Famílias procuram o MP para saber se "máfia do câncer" matou pacientes
A lembrança inconsolável de perder um ente querido durante tratamento contra o câncer é assombrada por uma dúvida cruel: será que a morte foi pela doença ou por atendimento inadequado? A inquietação toma forma nas dezenas de pessoas que procuraram o MPE (Ministério Público Estadual) após vir a público a suspeita de uma “Máfia do Câncer” em Campo Grande.
Realizada em 18 de março e exibida para todo o país neste mês pelo Fantástico, a operação Sangue Frio revela indícios de aplicação inadequada de medicamentos, desvio de dinheiro do SUS (Sistema Único de Saúde) e desmonte da rede pública para privilegiar o setor privado.
“As pessoas têm vindo mais para ter certeza de que os seus familiares tiveram bom atendimento. Muita gente suspeita. Têm receio, hoje em dia, de os familiares não terem sido bem atendido”, afirma a promotora Paula Volpe, que levou à Justiça o pedido de afastamento da então diretoria do Hospital do Câncer Alfredo Abrão.
Conforme a promotora, são pessoas que perderam familiares e querem relatar o que acreditam serem irregularidades.
“São colhidas as declarações dos familiares, documentação, atestado de óbito e eventuais prontuários”, relata. O MPE faz a ponte entre as pessoas e os órgãos responsáveis por esse tipo de apuração. Os documentos são enviados para o Denasus, ouvidoria da SES (Secretaria Estadual de Saúde) e CRMMS (Conselho Regional de Medicina).
“São órgãos compostos de médicos, principalmente o Denasus, que podem analisar com conhecimento clínico que a gente do Direito não tem”, explica a promotora. Aos familiares, ela lembra que o câncer é uma doença séria, capaz de levar à morte.
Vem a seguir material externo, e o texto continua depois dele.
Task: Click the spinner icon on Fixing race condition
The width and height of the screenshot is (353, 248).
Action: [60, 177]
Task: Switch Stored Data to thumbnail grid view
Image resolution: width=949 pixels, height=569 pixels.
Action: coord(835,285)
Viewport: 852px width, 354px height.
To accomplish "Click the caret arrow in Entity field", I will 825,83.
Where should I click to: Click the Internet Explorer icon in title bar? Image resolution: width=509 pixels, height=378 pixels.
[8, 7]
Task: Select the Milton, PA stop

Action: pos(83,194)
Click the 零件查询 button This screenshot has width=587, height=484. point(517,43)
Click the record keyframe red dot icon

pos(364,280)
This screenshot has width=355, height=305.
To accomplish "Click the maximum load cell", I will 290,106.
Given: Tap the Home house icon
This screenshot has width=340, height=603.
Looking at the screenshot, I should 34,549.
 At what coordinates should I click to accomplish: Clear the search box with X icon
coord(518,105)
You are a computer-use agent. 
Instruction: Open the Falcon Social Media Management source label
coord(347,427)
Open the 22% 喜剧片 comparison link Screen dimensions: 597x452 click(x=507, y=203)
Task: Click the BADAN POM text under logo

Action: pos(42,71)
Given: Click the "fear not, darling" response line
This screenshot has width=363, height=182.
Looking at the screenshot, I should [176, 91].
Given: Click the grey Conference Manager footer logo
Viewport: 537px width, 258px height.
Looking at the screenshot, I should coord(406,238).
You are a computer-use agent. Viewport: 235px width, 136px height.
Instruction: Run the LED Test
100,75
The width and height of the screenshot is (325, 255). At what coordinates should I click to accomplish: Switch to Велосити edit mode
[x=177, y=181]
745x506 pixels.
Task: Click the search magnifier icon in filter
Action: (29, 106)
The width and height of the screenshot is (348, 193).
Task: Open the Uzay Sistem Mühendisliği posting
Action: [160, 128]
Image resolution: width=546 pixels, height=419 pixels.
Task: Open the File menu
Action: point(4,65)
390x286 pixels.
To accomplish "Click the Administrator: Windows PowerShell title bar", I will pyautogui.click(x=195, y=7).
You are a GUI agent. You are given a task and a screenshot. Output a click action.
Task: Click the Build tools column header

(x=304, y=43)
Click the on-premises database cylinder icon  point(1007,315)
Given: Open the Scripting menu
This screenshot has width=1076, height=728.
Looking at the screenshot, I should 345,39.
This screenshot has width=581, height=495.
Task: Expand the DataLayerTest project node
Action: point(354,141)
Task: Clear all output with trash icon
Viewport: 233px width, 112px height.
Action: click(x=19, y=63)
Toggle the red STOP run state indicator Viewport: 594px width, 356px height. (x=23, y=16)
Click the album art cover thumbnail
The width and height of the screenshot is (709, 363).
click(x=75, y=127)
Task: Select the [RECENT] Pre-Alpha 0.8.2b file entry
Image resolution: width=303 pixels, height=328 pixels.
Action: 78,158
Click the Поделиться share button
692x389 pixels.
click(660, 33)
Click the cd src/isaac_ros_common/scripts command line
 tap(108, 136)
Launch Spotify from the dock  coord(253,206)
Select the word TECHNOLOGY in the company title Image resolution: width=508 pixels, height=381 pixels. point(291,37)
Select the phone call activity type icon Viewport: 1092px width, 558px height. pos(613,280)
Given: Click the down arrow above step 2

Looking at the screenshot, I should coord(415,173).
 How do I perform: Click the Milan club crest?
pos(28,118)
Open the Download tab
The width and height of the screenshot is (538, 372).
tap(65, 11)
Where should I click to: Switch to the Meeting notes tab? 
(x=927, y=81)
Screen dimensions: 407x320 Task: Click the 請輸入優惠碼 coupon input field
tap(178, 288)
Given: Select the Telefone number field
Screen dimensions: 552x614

Divulgação de escutas telefônicas lança dúvida sobre a qualidade do atendimento. Numa delas, a farmacêutica Renata Burale aparece trocando remédio receitado pela médica por um mais barato, a pedido da diretora administrativa na época. Em um dos diálogos gravados pela Polícia Federal, a farmacêutica diz: “Estou com uma prescrição aqui de um paciente do CTI, que a médica passou um antifúngico pra ele”. Betina Siufi: “É caro pra cacete esse negócio. Nem f..., desculpa o termo. Tá?”. Renata diz: “Essa doutora Camila que passa essas coisas cabulosa. Na hora que eu vi o preço, eu falei ‘Não’”.
O Ministério Público também é procurado por novos denunciantes. “Depois da divulgação pública, resolveram contar o que sabem”, afirma a promotora.
Ofensiva - Realizada há quase dois meses, a operação Sangue Frio apreendeu documentos no Hospital do Câncer e no HU (Hospital Universitário). Também foram alvos a clínica Neorad e a residência do médico Adalberto Abrão Siufi. Até então ele era diretor-geral do Hospital do Câncer e um dos donos da clinica, que atende pacientes do SUS.
Dias antes da ofensiva, deflagrada pela PF, CGU (Controladoria-Geral da União) e MPF (Ministério Público Federal), a promotora havia pedido à Justiça o afastamento da direção do Hospital do Câncer.
A denúncia era de autocontratação, prática proibida, e valor diferenciado para a clínica de Siufi, que recebia tabela SUS mais 70%. O MPE ainda apontou a contratação de parentes do médico por valores acima do praticado no mercado. Antes da Justiça se manifestar, o Conselho Curador do hospital afastou os diretores. Em seguida, veio a ordem judicial para afastamento. Os diretores pediram desligamento e a ação foi extinta.
Na semana passada, o ministro da Saúde, Alexandre Padilha, veio a Campo Grande para instalação de uma força-tarefa. O grupo faz varredura nos prontuários de pacientes vivos e mortos que passaram pelo setor de oncologia do Hospital do Câncer, HU, Santa Casa e HR (Hospital Regional) Rosa Pedrossian.
Divulgado na última terça-feira, balanço aponta que já foram verificados indícios de irregularidades em 236 prontuários, sendo 143 do Hospital do Câncer.